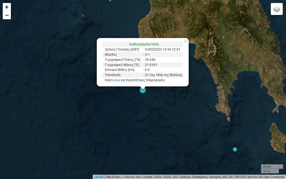
Task: Open the map layers control
Action: [x=276, y=9]
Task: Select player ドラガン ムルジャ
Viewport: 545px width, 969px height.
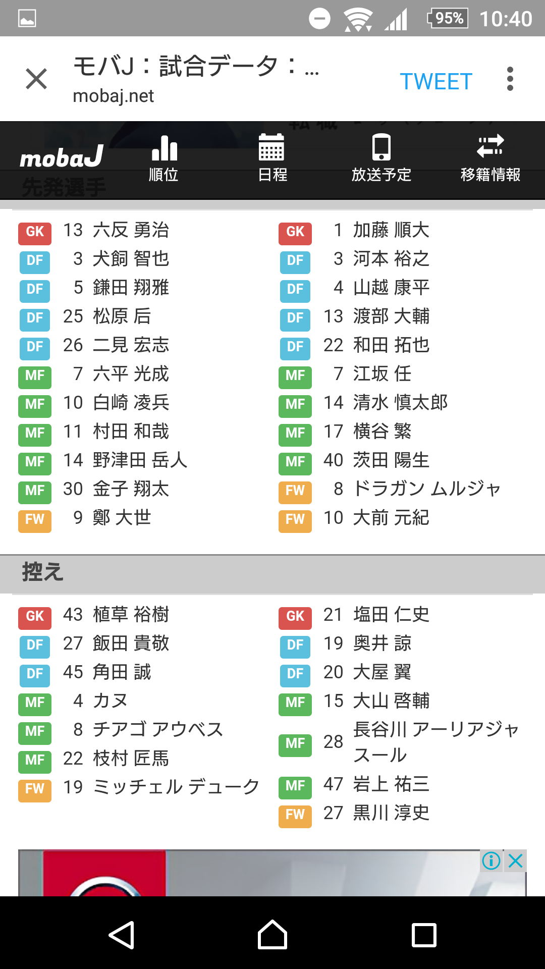Action: click(427, 489)
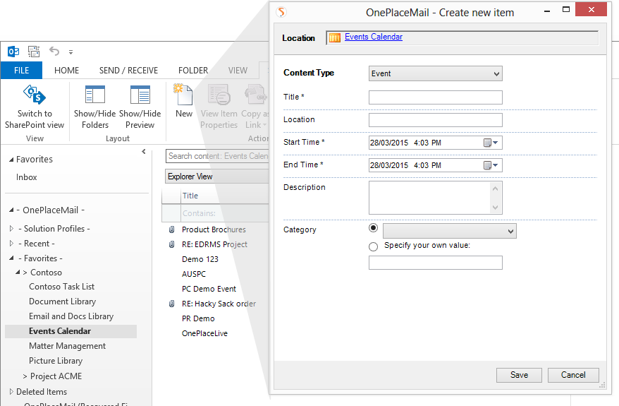Image resolution: width=619 pixels, height=406 pixels.
Task: Open the Events Calendar location link
Action: click(x=373, y=37)
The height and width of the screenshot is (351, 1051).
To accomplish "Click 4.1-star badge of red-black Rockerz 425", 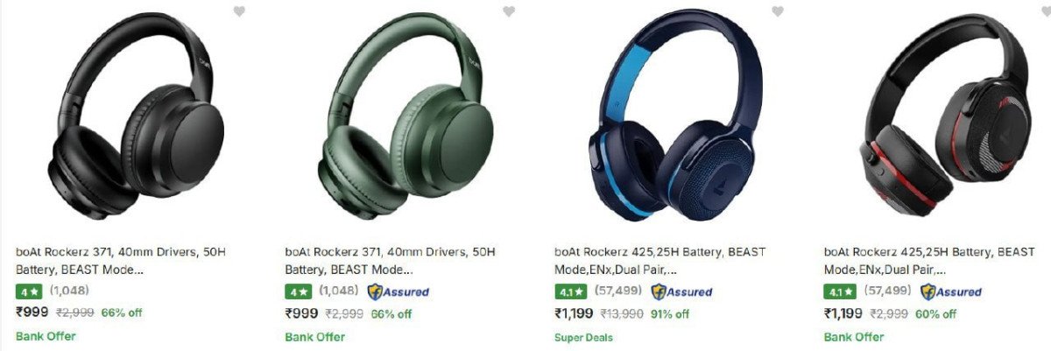I will 839,291.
§ §
:: Task to complete ::
From the records above, write out exactly the lines that begin at the line with "Task: Select player ドラガン ムルジャ" and end at the line with "The height and". Pictures must not appear in the output.

:: Answer to this problem ::
Task: Select player ドラガン ムルジャ
Viewport: 545px width, 969px height.
Action: click(427, 489)
Image resolution: width=619 pixels, height=406 pixels.
Task: Open the Events Calendar location link
Action: click(x=373, y=37)
The height and width of the screenshot is (351, 1051).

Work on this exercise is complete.